Elasticsearchはこのほど、「Dipping into Danger: The WARMCOOKIE backdoor - Elastic Security Labs」において、新しいWindows向けバックドア「WARMCOOKIE」を発見したと報じた。このマルウェアは現在進行中のフィッシングキャンペーンを通じて配布されているとして、注意を呼びかけている。

Dipping into Danger: The WARMCOOKIE backdoor - Elastic Security Labs

○侵害経路

Elasticsearchにより特定された今回のキャンペーンでは、人材紹介会社を装った偽のフィッシングメールが使用されるという。メールには標的個人の名前や雇用主の名前が記載され、説得力の高い内容になっている。本文には「求人情報を表示する」と書かれたリンクがあり、クリックすると偽の求人情報ページが表示される。

フィッシングメールの例 引用:Elasticsearch

偽の求人情報ページにはロボットを排除するためのCAPTCHAが設置されている。これには、セキュリティ企業の自動検出ロボットを排除しつつ、被害者に正規サイトの印象を与える目的があるとみられる。被害者がCAPTCHAを入力して先に進むと悪意のある難読化されたJavaScriptがダウンロードされる。

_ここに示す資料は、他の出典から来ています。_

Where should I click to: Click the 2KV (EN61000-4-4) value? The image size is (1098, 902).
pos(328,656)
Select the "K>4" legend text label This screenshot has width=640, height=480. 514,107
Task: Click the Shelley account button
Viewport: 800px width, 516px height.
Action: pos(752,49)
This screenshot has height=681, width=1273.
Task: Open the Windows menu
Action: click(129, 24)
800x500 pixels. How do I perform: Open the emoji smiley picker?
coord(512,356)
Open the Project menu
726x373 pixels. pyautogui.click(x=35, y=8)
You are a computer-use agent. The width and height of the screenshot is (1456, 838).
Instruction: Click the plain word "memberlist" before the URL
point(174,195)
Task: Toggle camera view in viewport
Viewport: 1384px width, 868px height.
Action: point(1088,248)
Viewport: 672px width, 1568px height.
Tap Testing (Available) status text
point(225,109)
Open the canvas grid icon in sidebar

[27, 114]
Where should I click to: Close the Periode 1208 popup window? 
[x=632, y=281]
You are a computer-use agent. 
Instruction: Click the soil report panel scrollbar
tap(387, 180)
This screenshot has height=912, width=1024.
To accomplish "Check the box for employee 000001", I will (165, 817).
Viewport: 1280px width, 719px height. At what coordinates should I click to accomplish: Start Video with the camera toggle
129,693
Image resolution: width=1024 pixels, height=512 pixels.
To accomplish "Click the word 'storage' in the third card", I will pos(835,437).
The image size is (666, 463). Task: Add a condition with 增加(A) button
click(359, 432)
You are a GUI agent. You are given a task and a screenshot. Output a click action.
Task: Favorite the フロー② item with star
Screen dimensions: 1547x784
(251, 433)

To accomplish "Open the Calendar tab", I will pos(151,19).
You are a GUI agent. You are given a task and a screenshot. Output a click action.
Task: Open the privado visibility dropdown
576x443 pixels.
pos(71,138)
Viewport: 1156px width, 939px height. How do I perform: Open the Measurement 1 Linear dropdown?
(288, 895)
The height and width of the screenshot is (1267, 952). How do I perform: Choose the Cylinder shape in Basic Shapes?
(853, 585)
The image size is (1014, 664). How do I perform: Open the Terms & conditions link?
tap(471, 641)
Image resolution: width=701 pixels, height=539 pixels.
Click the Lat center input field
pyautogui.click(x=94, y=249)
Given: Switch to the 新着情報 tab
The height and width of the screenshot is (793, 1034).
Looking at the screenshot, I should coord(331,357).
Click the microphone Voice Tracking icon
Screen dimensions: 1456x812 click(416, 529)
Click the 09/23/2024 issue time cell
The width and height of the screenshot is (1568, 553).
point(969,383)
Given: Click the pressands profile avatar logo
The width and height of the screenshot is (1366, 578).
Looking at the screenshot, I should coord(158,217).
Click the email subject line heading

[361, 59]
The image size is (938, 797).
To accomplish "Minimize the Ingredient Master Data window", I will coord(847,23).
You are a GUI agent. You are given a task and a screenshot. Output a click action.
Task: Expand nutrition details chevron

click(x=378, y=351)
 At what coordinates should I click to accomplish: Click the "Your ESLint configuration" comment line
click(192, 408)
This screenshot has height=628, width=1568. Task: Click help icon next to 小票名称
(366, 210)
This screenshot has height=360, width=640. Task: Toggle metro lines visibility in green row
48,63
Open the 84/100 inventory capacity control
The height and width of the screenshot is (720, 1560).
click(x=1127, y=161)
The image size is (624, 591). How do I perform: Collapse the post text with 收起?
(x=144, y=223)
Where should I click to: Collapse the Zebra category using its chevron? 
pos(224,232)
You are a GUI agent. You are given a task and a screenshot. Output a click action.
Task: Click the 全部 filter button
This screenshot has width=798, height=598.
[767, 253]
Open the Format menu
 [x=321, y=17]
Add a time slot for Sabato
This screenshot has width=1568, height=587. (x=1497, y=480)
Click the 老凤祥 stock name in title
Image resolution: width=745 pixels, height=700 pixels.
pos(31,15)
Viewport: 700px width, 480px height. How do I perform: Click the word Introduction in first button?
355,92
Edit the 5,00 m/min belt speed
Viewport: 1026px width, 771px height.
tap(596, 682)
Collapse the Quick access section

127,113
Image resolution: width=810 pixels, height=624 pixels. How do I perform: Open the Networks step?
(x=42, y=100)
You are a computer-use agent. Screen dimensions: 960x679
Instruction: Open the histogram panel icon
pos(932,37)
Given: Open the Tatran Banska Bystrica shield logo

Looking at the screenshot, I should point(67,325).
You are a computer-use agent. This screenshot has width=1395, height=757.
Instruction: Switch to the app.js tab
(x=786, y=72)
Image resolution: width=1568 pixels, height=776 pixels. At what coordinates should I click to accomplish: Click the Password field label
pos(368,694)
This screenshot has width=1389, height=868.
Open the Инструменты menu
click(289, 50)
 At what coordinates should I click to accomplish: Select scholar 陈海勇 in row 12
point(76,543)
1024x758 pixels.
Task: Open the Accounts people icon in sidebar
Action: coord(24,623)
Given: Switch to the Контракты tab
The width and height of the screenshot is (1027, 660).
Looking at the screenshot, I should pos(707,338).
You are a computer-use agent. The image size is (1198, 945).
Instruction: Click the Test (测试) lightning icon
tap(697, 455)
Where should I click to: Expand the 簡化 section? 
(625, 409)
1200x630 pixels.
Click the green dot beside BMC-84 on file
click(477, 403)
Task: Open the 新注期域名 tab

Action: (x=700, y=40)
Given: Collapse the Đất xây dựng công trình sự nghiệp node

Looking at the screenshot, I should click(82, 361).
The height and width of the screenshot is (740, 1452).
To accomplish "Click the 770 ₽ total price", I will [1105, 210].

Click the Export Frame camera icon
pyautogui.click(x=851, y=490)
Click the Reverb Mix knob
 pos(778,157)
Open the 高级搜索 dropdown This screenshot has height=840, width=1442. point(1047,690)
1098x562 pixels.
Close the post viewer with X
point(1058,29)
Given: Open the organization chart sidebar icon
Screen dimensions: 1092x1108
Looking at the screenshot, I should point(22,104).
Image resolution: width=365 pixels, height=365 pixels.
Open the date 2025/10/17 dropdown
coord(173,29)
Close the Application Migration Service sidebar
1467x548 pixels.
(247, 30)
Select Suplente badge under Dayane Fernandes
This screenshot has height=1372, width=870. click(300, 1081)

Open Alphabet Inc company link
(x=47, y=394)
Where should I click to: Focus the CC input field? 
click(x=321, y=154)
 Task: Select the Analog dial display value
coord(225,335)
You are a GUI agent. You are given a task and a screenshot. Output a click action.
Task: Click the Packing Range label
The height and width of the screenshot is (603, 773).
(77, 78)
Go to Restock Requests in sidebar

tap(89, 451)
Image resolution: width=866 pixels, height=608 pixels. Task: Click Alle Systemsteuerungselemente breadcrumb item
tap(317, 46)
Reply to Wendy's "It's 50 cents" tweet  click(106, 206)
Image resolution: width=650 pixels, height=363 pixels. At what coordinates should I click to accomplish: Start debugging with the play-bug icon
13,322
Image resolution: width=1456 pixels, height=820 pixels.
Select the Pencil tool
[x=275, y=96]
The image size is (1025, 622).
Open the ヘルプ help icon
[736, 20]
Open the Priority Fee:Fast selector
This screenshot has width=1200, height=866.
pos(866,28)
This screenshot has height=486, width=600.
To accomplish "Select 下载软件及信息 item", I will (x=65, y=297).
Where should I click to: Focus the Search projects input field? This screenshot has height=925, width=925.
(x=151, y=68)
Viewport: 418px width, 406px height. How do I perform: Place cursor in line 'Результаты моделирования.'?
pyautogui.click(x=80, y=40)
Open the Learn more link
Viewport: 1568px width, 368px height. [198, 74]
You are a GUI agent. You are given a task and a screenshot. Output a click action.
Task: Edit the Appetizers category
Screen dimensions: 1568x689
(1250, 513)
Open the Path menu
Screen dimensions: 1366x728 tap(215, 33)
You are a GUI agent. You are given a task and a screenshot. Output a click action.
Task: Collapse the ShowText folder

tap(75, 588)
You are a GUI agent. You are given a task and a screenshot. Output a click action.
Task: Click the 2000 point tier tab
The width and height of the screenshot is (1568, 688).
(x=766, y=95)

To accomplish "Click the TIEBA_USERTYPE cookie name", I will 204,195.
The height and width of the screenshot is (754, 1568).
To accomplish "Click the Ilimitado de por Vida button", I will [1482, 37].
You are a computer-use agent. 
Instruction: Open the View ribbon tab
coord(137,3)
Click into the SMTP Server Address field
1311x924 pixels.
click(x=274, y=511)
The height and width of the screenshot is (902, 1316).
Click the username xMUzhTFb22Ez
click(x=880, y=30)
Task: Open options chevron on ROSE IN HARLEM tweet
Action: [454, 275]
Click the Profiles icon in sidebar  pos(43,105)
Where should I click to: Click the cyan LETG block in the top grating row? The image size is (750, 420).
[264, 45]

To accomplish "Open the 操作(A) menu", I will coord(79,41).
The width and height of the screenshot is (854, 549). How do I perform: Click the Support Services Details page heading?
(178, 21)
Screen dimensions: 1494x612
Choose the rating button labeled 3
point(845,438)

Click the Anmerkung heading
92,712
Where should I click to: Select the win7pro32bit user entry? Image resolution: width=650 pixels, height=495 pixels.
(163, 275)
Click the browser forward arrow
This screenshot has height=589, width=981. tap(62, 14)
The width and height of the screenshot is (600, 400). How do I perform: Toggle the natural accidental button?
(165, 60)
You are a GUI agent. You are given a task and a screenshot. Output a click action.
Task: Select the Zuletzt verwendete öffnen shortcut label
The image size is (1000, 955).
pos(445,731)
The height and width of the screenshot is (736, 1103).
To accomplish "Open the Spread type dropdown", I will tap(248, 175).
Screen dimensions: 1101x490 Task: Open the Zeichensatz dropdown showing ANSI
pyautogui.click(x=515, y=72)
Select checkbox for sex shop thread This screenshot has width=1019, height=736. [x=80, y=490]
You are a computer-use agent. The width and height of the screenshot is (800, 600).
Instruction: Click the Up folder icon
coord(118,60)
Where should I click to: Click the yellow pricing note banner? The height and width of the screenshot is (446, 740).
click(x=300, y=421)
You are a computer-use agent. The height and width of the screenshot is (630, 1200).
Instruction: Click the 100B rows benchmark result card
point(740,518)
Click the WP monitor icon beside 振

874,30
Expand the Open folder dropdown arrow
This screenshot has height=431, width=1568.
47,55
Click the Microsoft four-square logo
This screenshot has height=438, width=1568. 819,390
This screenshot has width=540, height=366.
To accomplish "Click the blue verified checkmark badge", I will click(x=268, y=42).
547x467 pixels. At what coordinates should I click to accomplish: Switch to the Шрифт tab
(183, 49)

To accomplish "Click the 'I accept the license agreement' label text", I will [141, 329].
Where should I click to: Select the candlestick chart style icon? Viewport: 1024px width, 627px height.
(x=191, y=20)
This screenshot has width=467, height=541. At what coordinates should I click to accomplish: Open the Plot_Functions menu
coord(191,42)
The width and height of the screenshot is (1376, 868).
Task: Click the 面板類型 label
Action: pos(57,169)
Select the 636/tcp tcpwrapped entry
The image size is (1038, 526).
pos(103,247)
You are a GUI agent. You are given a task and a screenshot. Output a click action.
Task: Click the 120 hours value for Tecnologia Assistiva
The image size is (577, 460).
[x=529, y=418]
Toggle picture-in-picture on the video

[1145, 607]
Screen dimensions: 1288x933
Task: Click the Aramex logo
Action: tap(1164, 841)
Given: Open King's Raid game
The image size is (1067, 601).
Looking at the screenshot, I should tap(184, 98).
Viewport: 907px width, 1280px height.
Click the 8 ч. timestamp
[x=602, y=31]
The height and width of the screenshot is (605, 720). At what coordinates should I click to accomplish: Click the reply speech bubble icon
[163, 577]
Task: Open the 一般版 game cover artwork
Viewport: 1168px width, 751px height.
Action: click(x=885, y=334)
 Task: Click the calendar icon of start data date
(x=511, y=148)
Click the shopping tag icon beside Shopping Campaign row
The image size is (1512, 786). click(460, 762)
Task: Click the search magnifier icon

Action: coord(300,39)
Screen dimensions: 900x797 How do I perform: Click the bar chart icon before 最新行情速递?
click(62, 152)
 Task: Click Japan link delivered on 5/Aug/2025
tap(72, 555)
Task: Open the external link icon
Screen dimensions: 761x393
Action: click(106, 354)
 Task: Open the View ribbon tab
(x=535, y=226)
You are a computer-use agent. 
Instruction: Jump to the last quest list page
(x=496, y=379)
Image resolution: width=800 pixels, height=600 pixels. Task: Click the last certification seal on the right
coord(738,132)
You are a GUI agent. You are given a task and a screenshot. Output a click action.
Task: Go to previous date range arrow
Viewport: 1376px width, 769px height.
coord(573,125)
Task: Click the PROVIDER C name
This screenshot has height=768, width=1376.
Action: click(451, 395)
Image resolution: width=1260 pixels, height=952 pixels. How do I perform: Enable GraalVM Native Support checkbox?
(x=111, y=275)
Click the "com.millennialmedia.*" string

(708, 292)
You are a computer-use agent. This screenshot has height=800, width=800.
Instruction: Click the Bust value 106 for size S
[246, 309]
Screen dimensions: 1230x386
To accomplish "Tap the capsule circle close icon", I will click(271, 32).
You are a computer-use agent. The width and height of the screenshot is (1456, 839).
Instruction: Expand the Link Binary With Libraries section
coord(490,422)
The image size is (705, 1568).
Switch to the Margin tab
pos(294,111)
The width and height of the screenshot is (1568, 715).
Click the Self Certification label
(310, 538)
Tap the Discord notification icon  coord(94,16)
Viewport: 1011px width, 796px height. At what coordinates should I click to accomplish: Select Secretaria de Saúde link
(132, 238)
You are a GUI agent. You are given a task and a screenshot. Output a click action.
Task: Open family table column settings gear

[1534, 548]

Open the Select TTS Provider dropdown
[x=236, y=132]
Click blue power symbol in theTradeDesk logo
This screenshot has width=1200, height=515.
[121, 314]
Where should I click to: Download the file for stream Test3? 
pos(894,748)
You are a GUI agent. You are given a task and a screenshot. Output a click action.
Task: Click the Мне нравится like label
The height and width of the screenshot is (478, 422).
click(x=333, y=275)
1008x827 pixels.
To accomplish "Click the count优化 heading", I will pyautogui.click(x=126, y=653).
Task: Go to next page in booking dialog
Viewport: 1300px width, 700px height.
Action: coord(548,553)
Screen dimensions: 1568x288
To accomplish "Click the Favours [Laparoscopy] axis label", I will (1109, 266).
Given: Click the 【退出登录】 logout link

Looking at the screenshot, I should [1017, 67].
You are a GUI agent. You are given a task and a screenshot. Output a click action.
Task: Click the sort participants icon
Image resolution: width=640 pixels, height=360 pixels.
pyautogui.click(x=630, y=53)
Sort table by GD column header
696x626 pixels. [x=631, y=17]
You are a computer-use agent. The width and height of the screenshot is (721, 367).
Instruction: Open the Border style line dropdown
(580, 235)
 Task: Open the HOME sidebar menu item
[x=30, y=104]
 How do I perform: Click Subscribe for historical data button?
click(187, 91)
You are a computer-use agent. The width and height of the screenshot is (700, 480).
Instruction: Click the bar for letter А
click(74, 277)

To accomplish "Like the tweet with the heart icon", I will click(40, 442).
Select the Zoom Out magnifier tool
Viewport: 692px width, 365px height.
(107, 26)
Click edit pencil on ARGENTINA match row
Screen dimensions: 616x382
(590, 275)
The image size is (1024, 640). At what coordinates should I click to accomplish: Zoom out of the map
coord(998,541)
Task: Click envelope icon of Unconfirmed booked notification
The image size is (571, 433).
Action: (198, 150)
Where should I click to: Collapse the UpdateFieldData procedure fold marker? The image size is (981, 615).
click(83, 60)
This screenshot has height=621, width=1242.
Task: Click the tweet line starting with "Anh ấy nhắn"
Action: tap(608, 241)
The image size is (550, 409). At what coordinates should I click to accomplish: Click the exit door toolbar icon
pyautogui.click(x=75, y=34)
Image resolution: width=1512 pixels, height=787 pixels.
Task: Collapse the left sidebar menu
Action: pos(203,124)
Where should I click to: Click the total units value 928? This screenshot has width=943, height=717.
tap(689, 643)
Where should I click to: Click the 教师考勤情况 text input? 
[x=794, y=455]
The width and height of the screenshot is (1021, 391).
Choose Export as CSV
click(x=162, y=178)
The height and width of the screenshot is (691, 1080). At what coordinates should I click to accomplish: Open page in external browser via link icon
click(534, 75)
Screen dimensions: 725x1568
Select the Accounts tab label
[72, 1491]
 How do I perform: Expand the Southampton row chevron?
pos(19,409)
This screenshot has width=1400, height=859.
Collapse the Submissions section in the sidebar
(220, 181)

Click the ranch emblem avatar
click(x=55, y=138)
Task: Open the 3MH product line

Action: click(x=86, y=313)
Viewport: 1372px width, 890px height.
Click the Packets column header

偽の求人情報ページの例 引用:Elasticsearch

このJavaScriptを実行すると悪意のあるPowerShellスクリプトが実行され、バックグラウンドインテリジェント転送サービス(BITS: Background Intelligent Transfer Service)を使用してバックドア「WARMCOOKIE」がダウンロード、実行される。

侵害経路 引用:Elasticsearch

○バックドア「WARMCOOKIE」の実体

Elasticsearchの分析によると、WARMCOOKIEには次の機能があるという。

タスクスケジューラーを使用した永続性の確保とシステム権限の取得

文字列の暗号化による分析妨害

アンチデバッグ機能

システム情報およびユーザー情報の窃取

スクリーンショットの窃取

インストールされたアプリケーション一覧の窃取

任意のコマンドの実行

ファイルの読み書き

○対策

このキャンペーンでは攻撃にフィッシングメールを用いる。そのため、メールの内容に不審な点がないか、リンクやWebブラウザに表示されるURLが人材紹介会社の正規のドメインかを確認することが推奨される。

ElasticsearchはWARMCOOKIEを検出するYARAルールおよびセキュリティ侵害インジケーター(IoC: Indicator of Compromise)を公開しており、必要に応じて活用することが望まれている。